Es un cuadro hecho sobre dos bastidores, como siempre, le dí unas capas de guesso, para que cogiese bien de volumen, y después a mano alzada les dibujé un bonito jardín de margaritas y amapolas.
Puede ponerse así como lo colgamos nosotros allí o con un poco de separación entre ambos bastidores.
Aquí está a medio camino, todavía le quedaban detalles por pulir, varias flores que retocar y un montón de kilómetros por recorrer...
Y por fín, colocado en su sitio. Combina perfectamente con los muebles del salón, que son en tonos crema y rojos.

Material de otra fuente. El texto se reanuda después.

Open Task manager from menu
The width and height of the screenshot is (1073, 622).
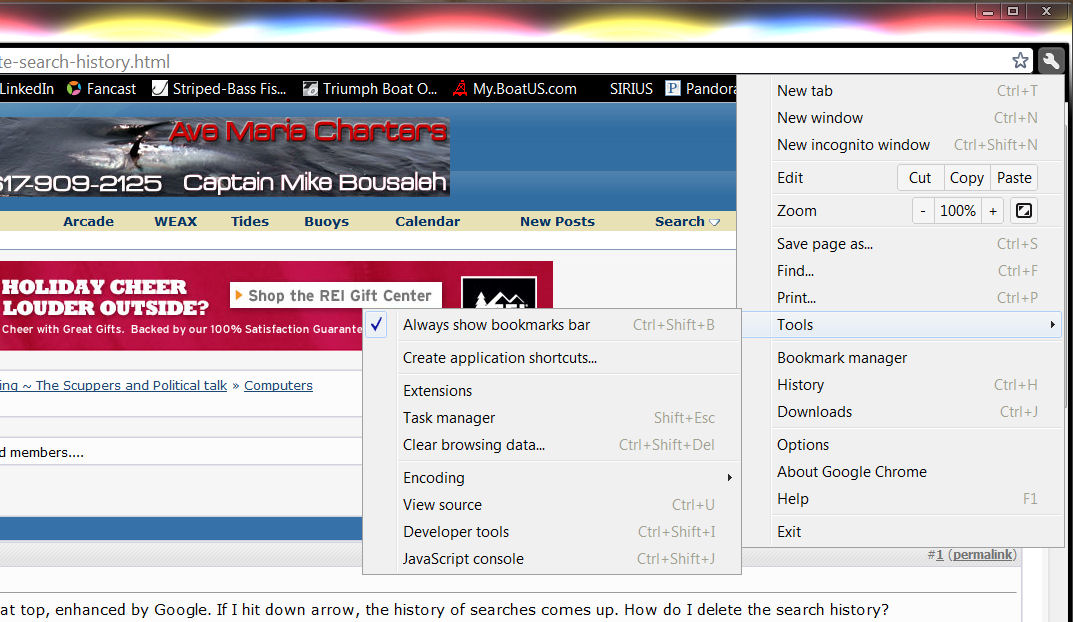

Después de tantas vueltas, había llegado a su destino.
Siempre estamos nombrado a Sara y a Miguel en el blog, pero ¡todavía no les habéis visto!
Hoy os traigo una foto, en la que los dos salen muy guapetes, para que así podáis ponerles cara.
¿Guapos,eh?
Ahora os quiero enseñar un "pequeño souvenir" que nos trajimos de aquellas tierras del Norte.
Bueno, pequeño, pequeño...Son las típicas salchicas alemanas. (En este bote, entran cuatro)
Allí se suelen servir con una chapatita de pan, la cúal solo ocupa la mitad de la salchicha, y con salsa al gusto.
Nosotros las probamos en Düsseldorf, en un puesto de una de las calles céntricas.
La verdad es que con una salchicha, si eres capaz de terminártela, tienes más que de sobra.
También nos encontramos un gatito modelo en un escaparate en Maastricht. El minino se dedicaba a pasearse de un lado al otro del mueble, posando para las cámaras.
¿Os recuerda a Rubi, nuestra mascota?
Espero vuestros comentarios. ¡Muchos besitos a todas!